We believe that paying off our mortgage in 5 years is possible for our family.

This is a stretch goal for us but we think we can reach the goal!

What’s your goal?

Are you trying to pay off your student loans? Finally ready to cut up the credit cards and get them paid off? Are you saving up for a house downpayment?

No matter where you are in your financial journey, the decisions you make today will have an impact on your future.

Set financial goals and work towards them.

Some goals may seem impossible today but with focus, discipline and a little frugality, they can be achieved.

Do you have financial goals? 

Mortgage Payoff Goal

Writing down goals is powerful and sharing those goals creates accountability.

We’ve been pretty open about our finances because we want to encourage others that it is possible to live well on one income.

We recently set some new financial goals with our big one being to pay our mortgage off early.

In March of 2011, we purchased our home. We put 20% down and financed the rest with a 30 year mortgage. We started making extra principal payments soon after we moved in, with the hope of paying off the mortgage earlier than 30 years.

We refinanced in early 2013 to a 15 year loan with a 3.25% interest rate. The monthly mortgage payment only went up $80 by doing this.

We strategically started paying $300 extra towards our principal each month because we didn’t want to be saddled with a mortgage for 15 years.

In late 2013, we stopped making extra principal payments and started saving the money because we wanted to make some improvements in our kitchen and laundry area. Thankfully we had that money saved because in early 2014, we had to replace our septic field lines (the joys of home ownership, our kitchen and laundry still haven’t been updated!)

Then in April 2014, we put our home on the market and continued saving the money that was budgeted as extra principal money.

Once we decided selling our home wasn’t the best move for our family, we stopped making the extra principal payments – we saved most of it but we also started dipping into that money for other things.

We started to have the attitude that since we’re living in a very affordable home, we can live a little and spend our money a little more freely. We lost sight of the goal of paying off our mortgage early.

In May 2015, we attended a Financial Learning Experience at our church led by Joe Sangl of I Was Broke, Now I’m Not.  We left the event ‘fired up’ again about our personal finances!

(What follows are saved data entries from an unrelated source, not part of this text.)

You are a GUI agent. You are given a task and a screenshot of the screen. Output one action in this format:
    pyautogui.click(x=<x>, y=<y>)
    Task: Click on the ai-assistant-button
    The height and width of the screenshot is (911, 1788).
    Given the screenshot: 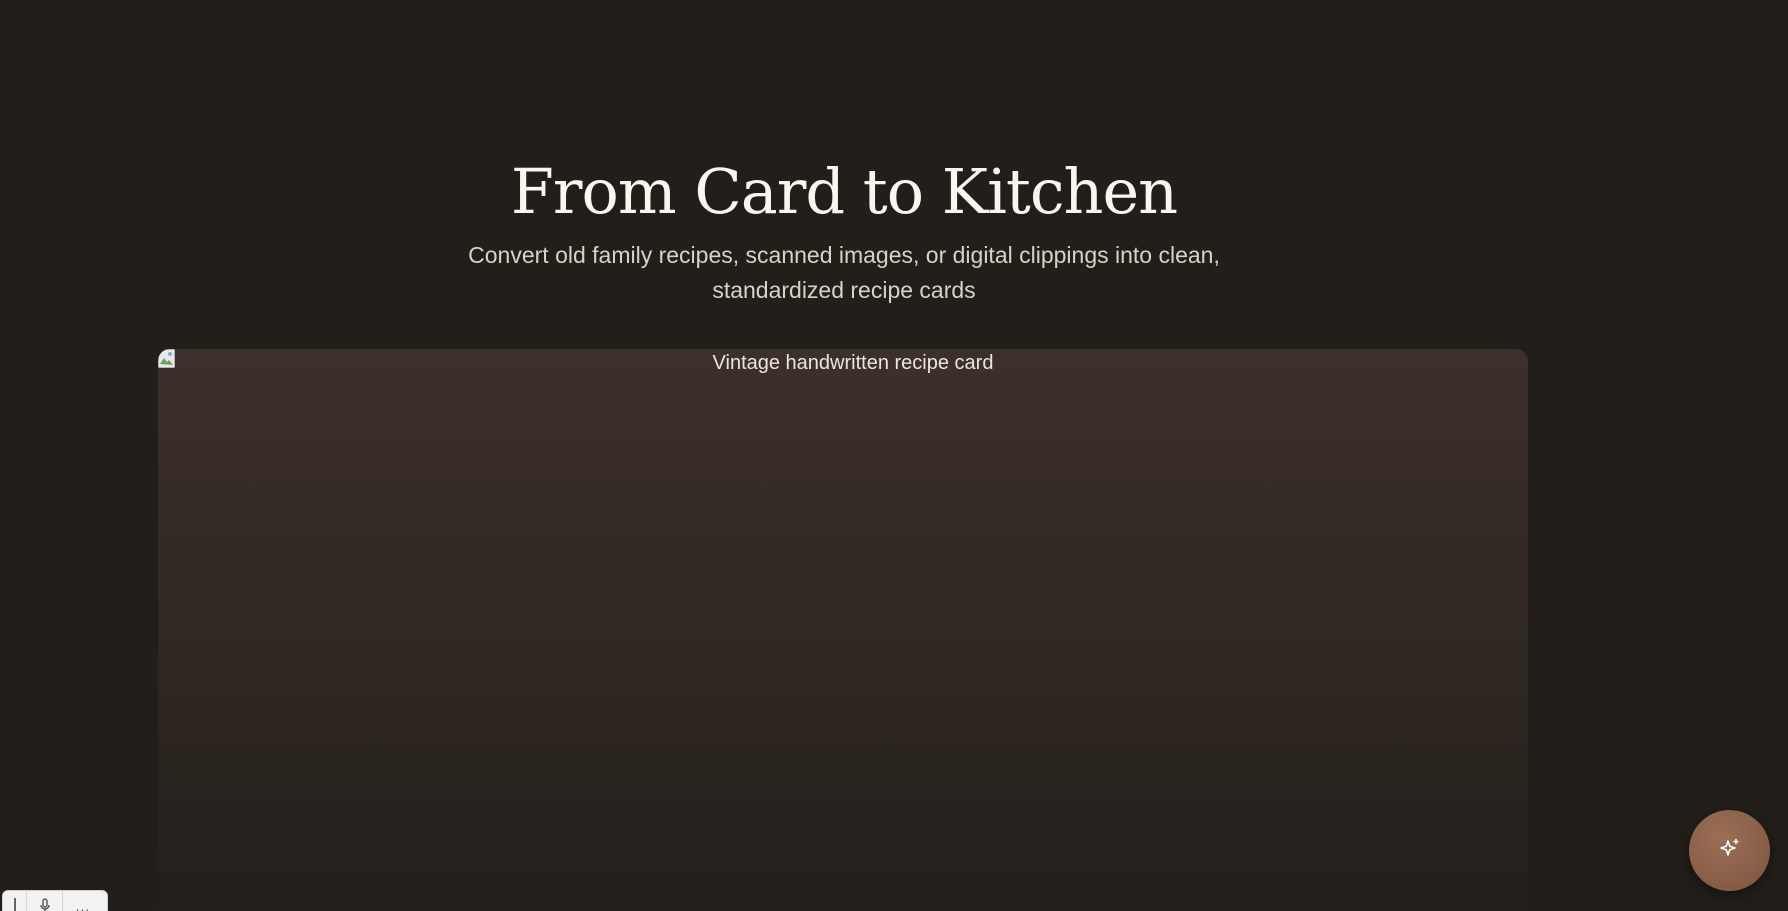 What is the action you would take?
    pyautogui.click(x=1730, y=850)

We took some time and wrote down some personal and financial goals for our family at the end of that weekend.

The big goal that we set was to pay our mortgage off in 5 years.

This is a bit of a stretch goal but we’re excited about the challenge and focused on achieving our goal.

To be honest, our 5 year goal looks impossible on paper but we know with a little creativity, frugality and focus we can reach our goal.

In the coming months, I’ll be updating you on our progress for accountability, sharing details on how we’re planning on paying off our mortgage in 5 years and posting about different ways we’re saving money to help us reach this goal.

*We’re sharing our story and this goal in a hope to encourage you in your quest for debt free living! We all have different circumstances due to consumer debts, student loans, mortgage amounts and income levels but we all can take steps to improve our finances. Setting financial goals is a great way to motivate you to work towards paying off debts, living within your means and inspiring you to set big goals, like paying your mortgage off early. No matter the state of your personal finances, you can take steps to turn things around!